If someone managed to get deep sleep working on this one, please let me know in the comments 😉
Let’s print a case
For this print I decided to test a combination of PLA+SBS. Pla makes a hard main frame, SBS makes a flex cover that tightly fits with no screws required.
Profit (Where the heck is it?)
The most awesome part of this solution (if not the bugs I wrote above) would have been using a fully off-the-shelf solution, with no need to lay out a board or solder (almost) anything. Besides the sensors are small and tricky to solder. And all that for a price comparable with Aqara sensors.
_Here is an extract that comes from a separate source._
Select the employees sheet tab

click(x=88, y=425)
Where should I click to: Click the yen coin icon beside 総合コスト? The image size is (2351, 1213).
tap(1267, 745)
So, there’s the price breakdown
- 11.25$ * N + 2.25$ shipping for N ESP14S dev boards.
- 0.76$ * N for N 18650 enclosures
- 2-3$ – 18650 power cell
- 3d printed case. Cheap if you own a printer.
The bad stuff, well, plenty of it. The biggest showstopper is the deep sleep not properly working and the whole thing heating up like hell. This screws up all temperature readings and kills battery life.
Besides, there’s no way to get battery voltage without heavily modding the PCB.
Finally, the size of this thing. It’s a brick thanks to 18650 cell. I should’ve used a smaller battery, but I had a bunch of 18650 and cases, so I decided to use those.
Looking at aliexpress, I found another ‘great’ solution from that DIYMore:
A board with the most precise sensor will set you back for 4.5 bucks, that’s twice cheaper than Aqara’s sensors. Problem is: No battery, another linear
waterboiler voltage stabilizerm and the esp8266 module covers the air flow to the sensor. Well, at least you can bend it here.
Looks, like I’ll end up laying out my own sensor board “with blackjack & hookers” (c) Bender.